In this exercise, the data must be written out exactly.

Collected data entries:
———
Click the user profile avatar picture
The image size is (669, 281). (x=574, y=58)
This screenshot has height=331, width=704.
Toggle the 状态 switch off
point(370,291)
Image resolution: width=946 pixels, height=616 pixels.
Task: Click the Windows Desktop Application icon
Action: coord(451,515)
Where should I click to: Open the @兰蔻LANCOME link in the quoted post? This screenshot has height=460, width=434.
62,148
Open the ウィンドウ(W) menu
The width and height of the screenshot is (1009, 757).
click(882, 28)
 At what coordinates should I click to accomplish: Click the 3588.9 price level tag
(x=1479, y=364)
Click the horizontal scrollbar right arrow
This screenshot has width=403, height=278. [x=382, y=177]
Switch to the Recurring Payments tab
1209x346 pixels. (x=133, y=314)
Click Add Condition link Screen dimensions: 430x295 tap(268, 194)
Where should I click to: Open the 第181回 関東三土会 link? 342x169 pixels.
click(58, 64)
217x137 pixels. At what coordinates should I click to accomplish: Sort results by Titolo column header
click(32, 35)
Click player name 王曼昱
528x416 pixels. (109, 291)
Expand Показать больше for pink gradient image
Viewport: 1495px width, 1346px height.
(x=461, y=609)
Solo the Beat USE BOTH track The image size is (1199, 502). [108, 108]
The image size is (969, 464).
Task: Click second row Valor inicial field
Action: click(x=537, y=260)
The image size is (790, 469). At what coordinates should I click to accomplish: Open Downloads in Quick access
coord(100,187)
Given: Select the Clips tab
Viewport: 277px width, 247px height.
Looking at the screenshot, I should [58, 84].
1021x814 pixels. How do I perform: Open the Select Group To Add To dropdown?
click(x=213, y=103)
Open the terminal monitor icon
———
Response for this exercise:
Click the user profile avatar picture
The image size is (669, 281). (x=574, y=58)
This screenshot has height=331, width=704.
Toggle the 状态 switch off
point(370,291)
Image resolution: width=946 pixels, height=616 pixels.
Task: Click the Windows Desktop Application icon
Action: coord(451,515)
Where should I click to: Open the @兰蔻LANCOME link in the quoted post? This screenshot has height=460, width=434.
62,148
Open the ウィンドウ(W) menu
The width and height of the screenshot is (1009, 757).
click(882, 28)
 At what coordinates should I click to accomplish: Click the 3588.9 price level tag
(x=1479, y=364)
Click the horizontal scrollbar right arrow
This screenshot has width=403, height=278. [x=382, y=177]
Switch to the Recurring Payments tab
1209x346 pixels. (x=133, y=314)
Click Add Condition link Screen dimensions: 430x295 tap(268, 194)
Where should I click to: Open the 第181回 関東三土会 link? 342x169 pixels.
click(58, 64)
217x137 pixels. At what coordinates should I click to accomplish: Sort results by Titolo column header
click(32, 35)
Click player name 王曼昱
528x416 pixels. (109, 291)
Expand Показать больше for pink gradient image
Viewport: 1495px width, 1346px height.
(x=461, y=609)
Solo the Beat USE BOTH track The image size is (1199, 502). [108, 108]
The image size is (969, 464).
Task: Click second row Valor inicial field
Action: click(x=537, y=260)
The image size is (790, 469). At what coordinates should I click to accomplish: Open Downloads in Quick access
coord(100,187)
Given: Select the Clips tab
Viewport: 277px width, 247px height.
Looking at the screenshot, I should [58, 84].
1021x814 pixels. How do I perform: Open the Select Group To Add To dropdown?
click(x=213, y=103)
Open the terminal monitor icon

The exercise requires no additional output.